Britton was unable to enter the Pavilion and waited outside.
After several hours of people waiting to hear the candidate speak, Trump cancelled his rally. Britton believes that the rally’s cancelation incited the crowd into more confrontations.
“I became more irritated,” Britton said. “I think the majority of people there, regardless of which side you were on, were. Them canceling is when I would say more anger, more yelling, more pushing started. Like I said, I like Trump. A lot of people there wanted to see him. It’s freedom of speech. He has the right to say whatever it is he wants to say. There were protesters there that their goal was to stop this. At this point I feel like they infringed on his amendment rights to have his speech.”
Junior Leticia Vargas was also present at the rally but she said she was there in solidarity with anti-Trump protesters. Like Britton, she was unable to enter the Pavilion. She did, however, disagree with Britton on the overall atmosphere of the event.

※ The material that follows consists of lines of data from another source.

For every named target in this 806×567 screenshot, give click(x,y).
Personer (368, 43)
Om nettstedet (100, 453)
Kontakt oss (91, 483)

“There were a lot of protesters, maybe a thousand or more,” Vargas said. “It was actually really peaceful. We were just chanting there in protest, I didn’t see any violence…we weren’t really threatening anyone we were just saying what we believed.”
She also disagreed with Britton about whether protesters denied Trump his freedom of speech.

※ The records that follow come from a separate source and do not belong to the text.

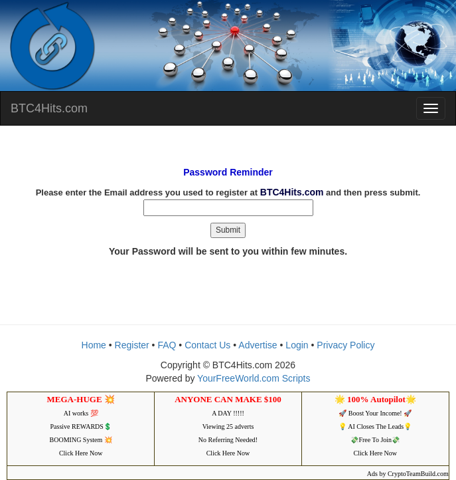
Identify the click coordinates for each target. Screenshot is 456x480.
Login (296, 345)
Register (132, 345)
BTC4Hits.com (49, 108)
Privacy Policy (345, 345)
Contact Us (207, 345)
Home (94, 345)
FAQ (166, 345)
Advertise (257, 345)
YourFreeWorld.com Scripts (253, 378)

“I don’t think that his freedom of speech was taken away because he was the one who decided to cancel his own rally,” Vargas said. “And I think that if he would’ve gone with the rally, I think that the protester’s plan was to stand in a circle around his stage in a peaceful circle and I don’t think it would’ve escalated to violence. The protesters didn’t go there to be violent; they went there to be peaceful. And I don’t think that being a peaceful protester stops anyone’s freedom of speech from saying what they believe.”
The First Amendment protects both speakers and protesters from suppression by the government. Trump rallies have attracted protesters, some of whom have protested silently. Many have been kicked out of the rallies, some violently. Britton is bothered by the presence of protesters and believes they shouldn’t be at the events.

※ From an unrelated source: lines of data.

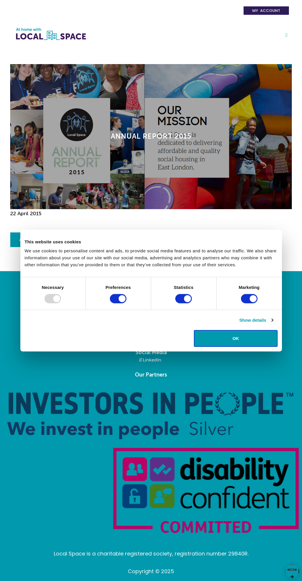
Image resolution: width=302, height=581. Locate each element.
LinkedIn (150, 360)
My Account (266, 10)
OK (236, 338)
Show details (252, 319)
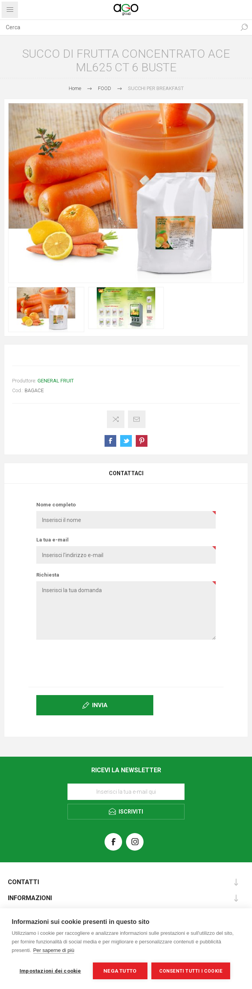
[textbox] (118, 27)
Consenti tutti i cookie (191, 971)
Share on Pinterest (141, 441)
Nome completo (56, 505)
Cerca (244, 27)
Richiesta (47, 575)
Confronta (115, 419)
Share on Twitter (126, 441)
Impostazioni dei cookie (50, 971)
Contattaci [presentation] (126, 473)
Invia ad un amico (137, 419)
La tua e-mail (52, 540)
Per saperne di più (54, 950)
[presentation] (126, 663)
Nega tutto (120, 971)
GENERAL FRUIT (55, 381)
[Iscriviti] (126, 792)
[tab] (126, 473)
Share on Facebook (110, 441)
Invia (100, 705)
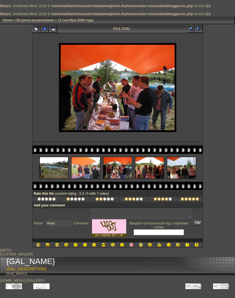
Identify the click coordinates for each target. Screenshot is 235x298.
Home (8, 20)
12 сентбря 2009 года (75, 20)
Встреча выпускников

“I would say that for me personally, that would irritate me,” Britton said. “Do they have the right to do it? Yes. I think is it wrong to throw them out, yeah, but then I also feel like you shouldn’t be going to those events, to go in there to cause a disruption. I think they’re doing it for attention at that point. I think legally you can do it but I don’t agree with it personally. I really kind of get irritated with those types of people that do that because there are several issues that I don’t agree with for several other political candidates that I can’t stand. I don’t go to their rallies to do it.”
He continued saying, “I would never go to a Bernie Sanders or Hillary Clinton rally and support Trump publically inside of it. So yeah, they have a right to do it. Do I think that he should throw them out? I think that’s kind of his prerogative but I don’t know, legally, how it breaks down.”